§ Available data:
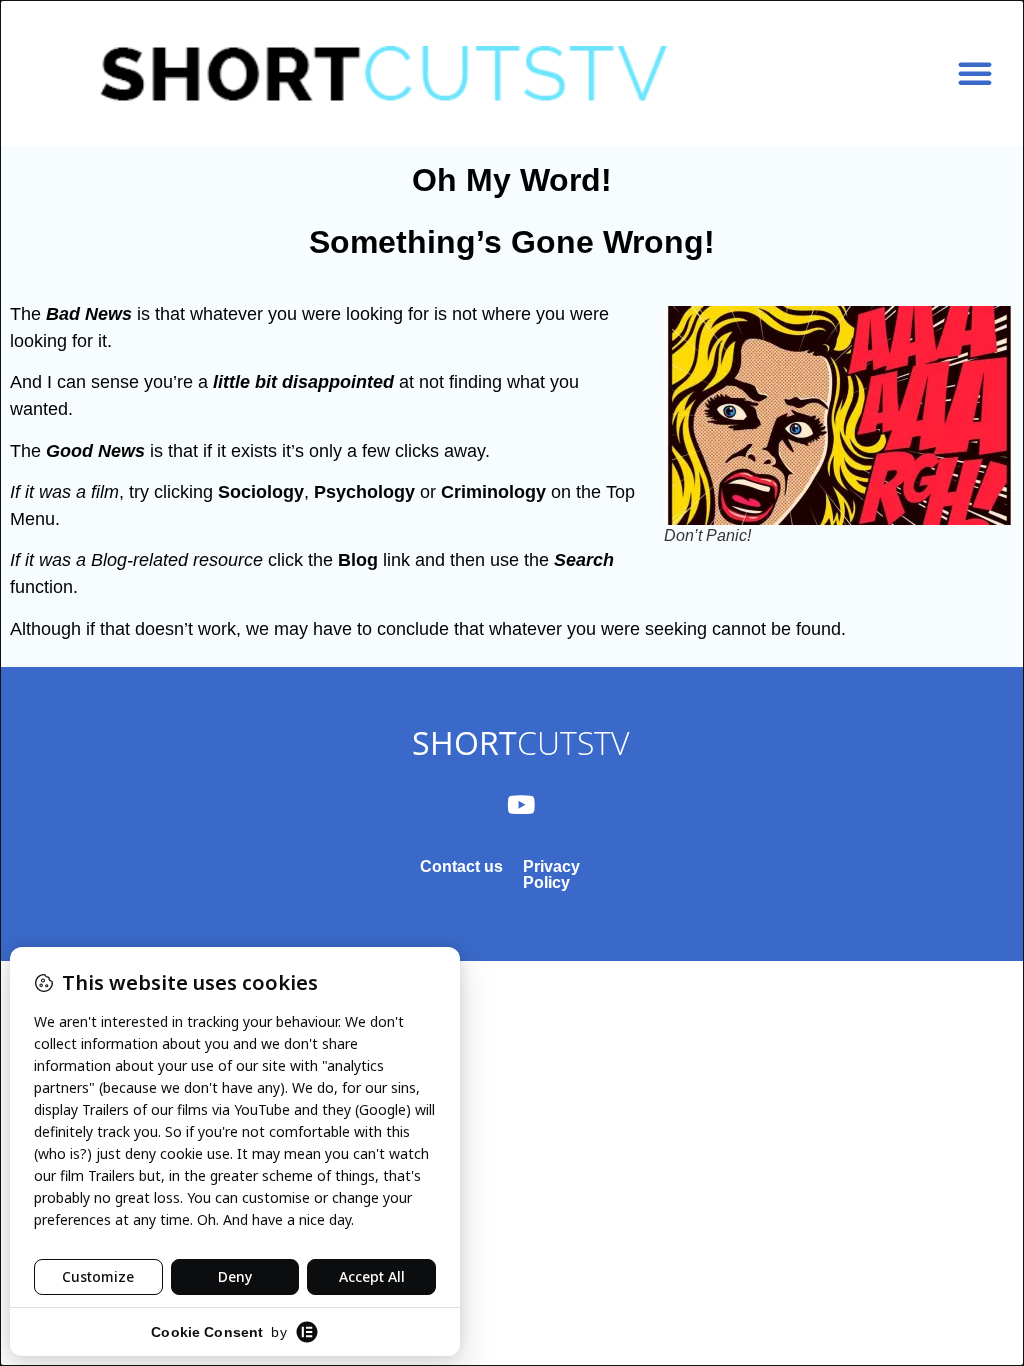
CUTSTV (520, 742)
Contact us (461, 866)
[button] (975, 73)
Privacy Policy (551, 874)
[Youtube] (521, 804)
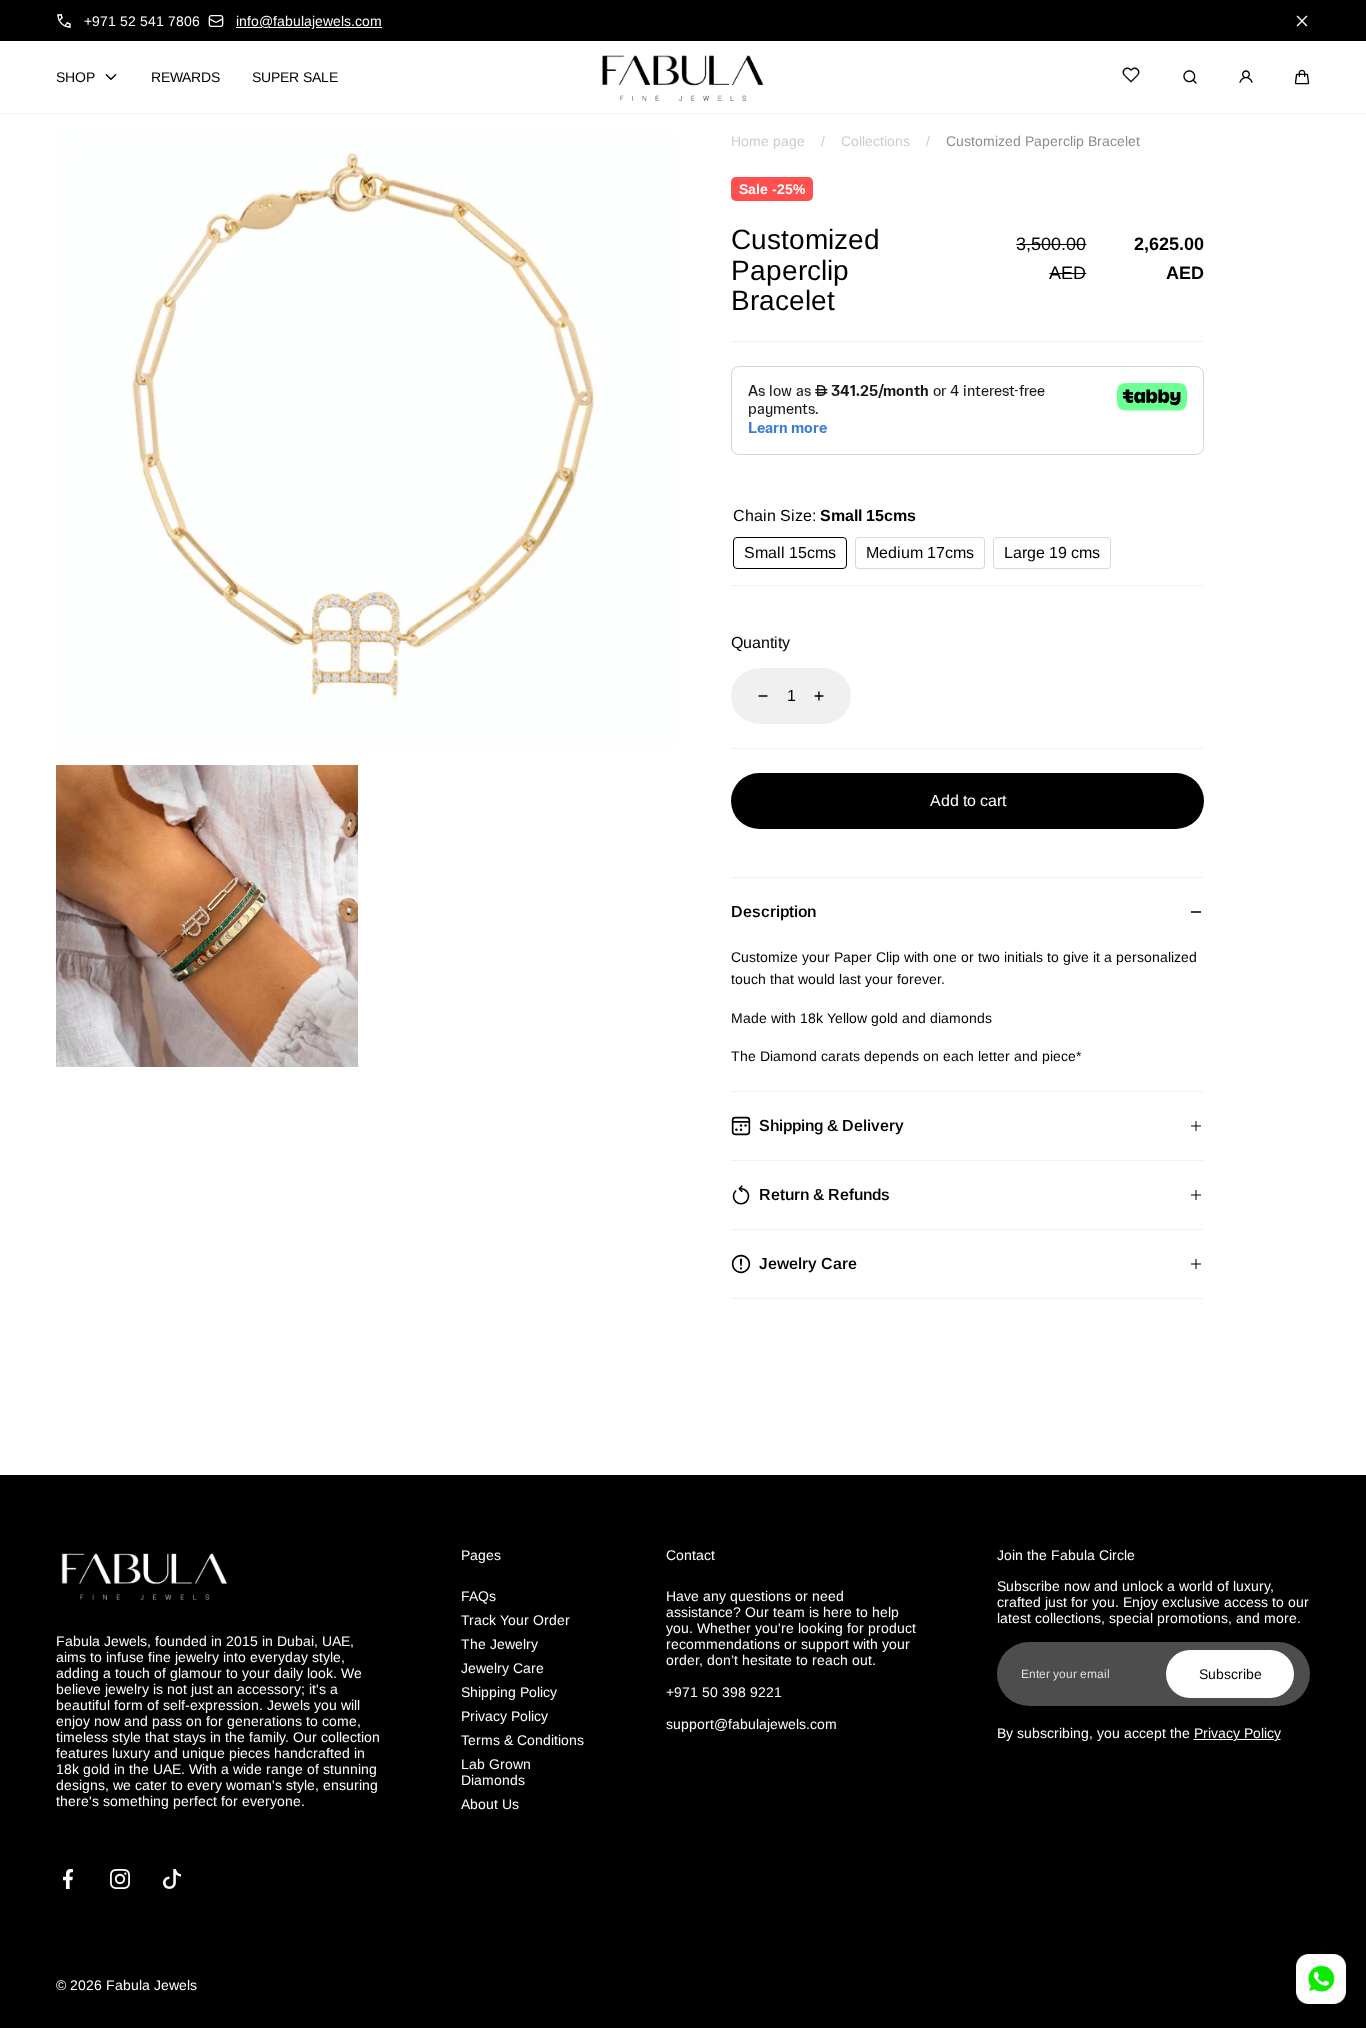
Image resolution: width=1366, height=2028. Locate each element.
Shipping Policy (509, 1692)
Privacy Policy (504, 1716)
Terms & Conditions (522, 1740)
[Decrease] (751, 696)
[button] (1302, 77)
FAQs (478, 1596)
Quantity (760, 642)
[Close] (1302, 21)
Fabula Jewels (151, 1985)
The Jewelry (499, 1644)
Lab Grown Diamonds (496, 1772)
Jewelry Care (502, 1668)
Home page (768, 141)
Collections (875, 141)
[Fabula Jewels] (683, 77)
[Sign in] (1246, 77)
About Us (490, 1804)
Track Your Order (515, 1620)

--

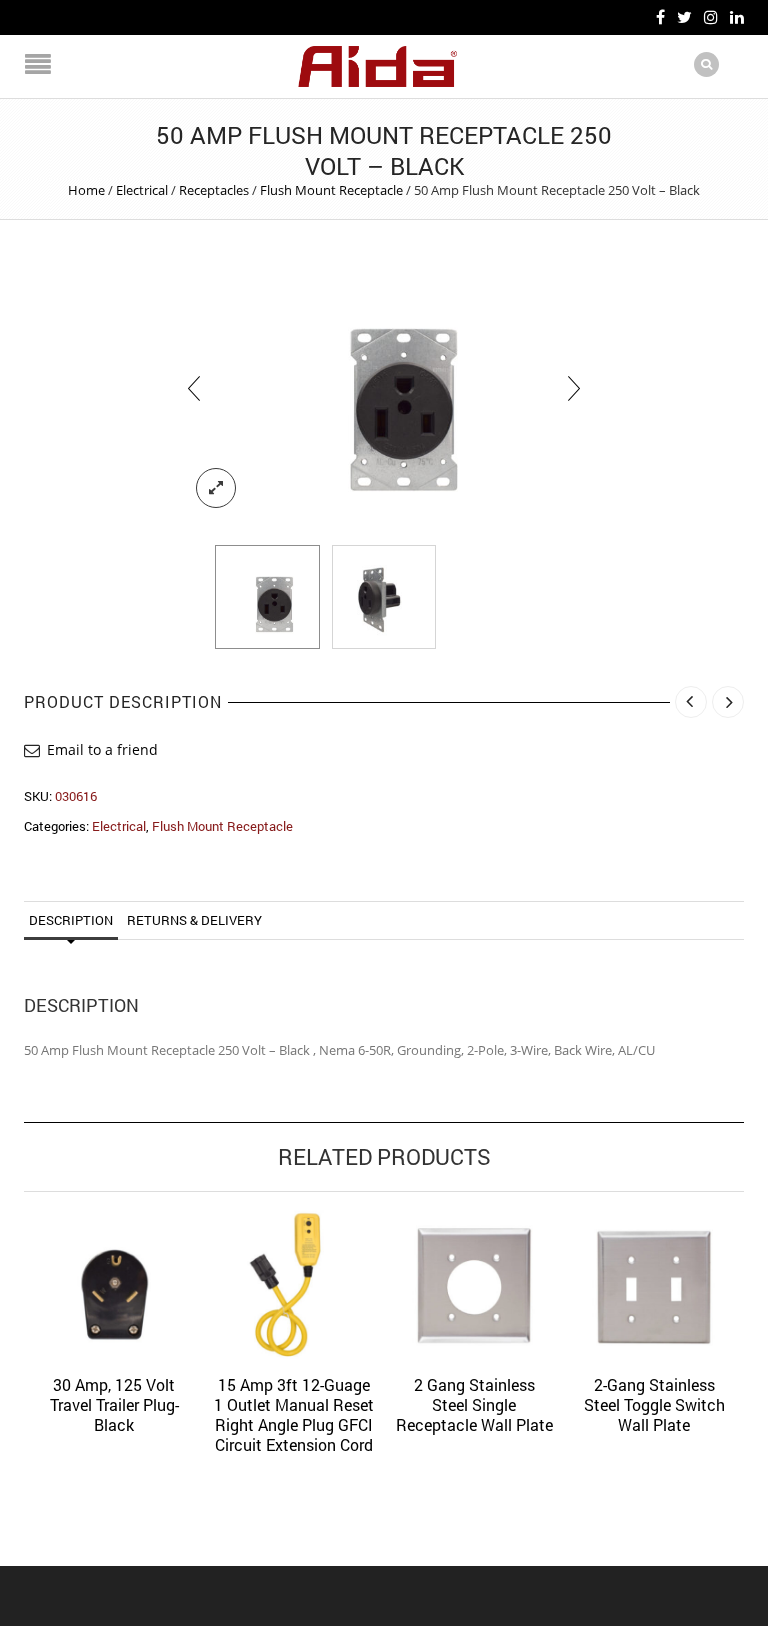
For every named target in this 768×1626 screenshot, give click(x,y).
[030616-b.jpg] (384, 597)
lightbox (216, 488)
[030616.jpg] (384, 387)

§ What you need to do:
Given the listing above, retype only the span of lines from the line with "CUTSTV (520, 742)" up to and including the line with "Home page (768, 141)", exactly as it stands and without pictures.

§ Task output:
CUTSTV (520, 742)
Contact us (461, 866)
[button] (975, 73)
Privacy Policy (551, 874)
[Youtube] (521, 804)
Image resolution: width=1366, height=2028. Locate each element.
Shipping Policy (509, 1692)
Privacy Policy (504, 1716)
Terms & Conditions (522, 1740)
[Decrease] (751, 696)
[button] (1302, 77)
FAQs (478, 1596)
Quantity (760, 642)
[Close] (1302, 21)
Fabula Jewels (151, 1985)
The Jewelry (499, 1644)
Lab Grown Diamonds (496, 1772)
Jewelry Care (502, 1668)
Home page (768, 141)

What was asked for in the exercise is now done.